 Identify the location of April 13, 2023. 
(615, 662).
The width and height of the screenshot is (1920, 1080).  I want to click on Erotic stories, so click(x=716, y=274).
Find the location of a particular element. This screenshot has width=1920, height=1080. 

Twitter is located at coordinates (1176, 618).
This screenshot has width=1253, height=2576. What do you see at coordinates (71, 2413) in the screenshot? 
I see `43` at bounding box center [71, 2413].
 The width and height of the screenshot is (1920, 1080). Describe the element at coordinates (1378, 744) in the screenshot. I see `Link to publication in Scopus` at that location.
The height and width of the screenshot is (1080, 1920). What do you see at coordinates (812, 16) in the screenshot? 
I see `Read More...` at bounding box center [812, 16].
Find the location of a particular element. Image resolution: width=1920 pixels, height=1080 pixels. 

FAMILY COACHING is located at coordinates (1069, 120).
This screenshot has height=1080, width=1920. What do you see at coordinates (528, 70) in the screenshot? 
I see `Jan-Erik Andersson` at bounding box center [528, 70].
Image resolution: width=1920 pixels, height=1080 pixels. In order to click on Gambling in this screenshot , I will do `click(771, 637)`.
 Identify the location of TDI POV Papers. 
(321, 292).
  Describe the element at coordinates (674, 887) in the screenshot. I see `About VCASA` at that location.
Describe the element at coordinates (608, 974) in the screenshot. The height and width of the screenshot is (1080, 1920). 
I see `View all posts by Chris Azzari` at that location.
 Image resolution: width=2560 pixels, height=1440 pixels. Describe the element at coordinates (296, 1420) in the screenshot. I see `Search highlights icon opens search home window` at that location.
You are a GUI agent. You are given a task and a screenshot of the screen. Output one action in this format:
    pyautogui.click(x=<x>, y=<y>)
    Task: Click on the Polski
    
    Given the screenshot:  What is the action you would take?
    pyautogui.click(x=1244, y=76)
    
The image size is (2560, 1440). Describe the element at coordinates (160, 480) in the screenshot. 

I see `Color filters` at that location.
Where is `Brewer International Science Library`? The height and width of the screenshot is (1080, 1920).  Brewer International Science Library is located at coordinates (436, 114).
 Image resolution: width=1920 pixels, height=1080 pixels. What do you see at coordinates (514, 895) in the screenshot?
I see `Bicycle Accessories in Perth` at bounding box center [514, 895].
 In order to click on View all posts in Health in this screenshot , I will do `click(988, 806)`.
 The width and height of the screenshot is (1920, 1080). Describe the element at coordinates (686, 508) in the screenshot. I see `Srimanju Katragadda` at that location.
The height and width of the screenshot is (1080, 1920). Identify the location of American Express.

What to do
Convert the records above into a JSON array with one string per line, omitting any blank lines.

Written solution
[
  " Identify the location of April 13, 2023. ",
  "(615, 662).",
  "The width and height of the screenshot is (1920, 1080).  I want to click on Erotic stories, so click(x=716, y=274).",
  "Find the location of a particular element. This screenshot has width=1920, height=1080. ",
  "Twitter is located at coordinates (1176, 618).",
  "This screenshot has width=1253, height=2576. What do you see at coordinates (71, 2413) in the screenshot? ",
  "I see `43` at bounding box center [71, 2413].",
  " The width and height of the screenshot is (1920, 1080). Describe the element at coordinates (1378, 744) in the screenshot. I see `Link to publication in Scopus` at that location.",
  "The height and width of the screenshot is (1080, 1920). What do you see at coordinates (812, 16) in the screenshot? ",
  "I see `Read More...` at bounding box center [812, 16].",
  "Find the location of a particular element. Image resolution: width=1920 pixels, height=1080 pixels. ",
  "FAMILY COACHING is located at coordinates (1069, 120).",
  "This screenshot has height=1080, width=1920. What do you see at coordinates (528, 70) in the screenshot? ",
  "I see `Jan-Erik Andersson` at bounding box center [528, 70].",
  "Image resolution: width=1920 pixels, height=1080 pixels. In order to click on Gambling in this screenshot , I will do `click(771, 637)`.",
  " Identify the location of TDI POV Papers. ",
  "(321, 292).",
  "  Describe the element at coordinates (674, 887) in the screenshot. I see `About VCASA` at that location.",
  "Describe the element at coordinates (608, 974) in the screenshot. The height and width of the screenshot is (1080, 1920). ",
  "I see `View all posts by Chris Azzari` at that location.",
  " Image resolution: width=2560 pixels, height=1440 pixels. Describe the element at coordinates (296, 1420) in the screenshot. I see `Search highlights icon opens search home window` at that location.",
  "You are a GUI agent. You are given a task and a screenshot of the screen. Output one action in this format:",
  "    pyautogui.click(x=<x>, y=<y>)",
  "    Task: Click on the Polski",
  "    Given the screenshot:  What is the action you would take?",
  "    pyautogui.click(x=1244, y=76)",
  "The image size is (2560, 1440). Describe the element at coordinates (160, 480) in the screenshot. ",
  "I see `Color filters` at that location.",
  "Where is `Brewer International Science Library`? The height and width of the screenshot is (1080, 1920).  Brewer International Science Library is located at coordinates (436, 114).",
  " Image resolution: width=1920 pixels, height=1080 pixels. What do you see at coordinates (514, 895) in the screenshot?",
  "I see `Bicycle Accessories in Perth` at bounding box center [514, 895].",
  " In order to click on View all posts in Health in this screenshot , I will do `click(988, 806)`.",
  " The width and height of the screenshot is (1920, 1080). Describe the element at coordinates (686, 508) in the screenshot. I see `Srimanju Katragadda` at that location.",
  "The height and width of the screenshot is (1080, 1920). Identify the location of American Express."
]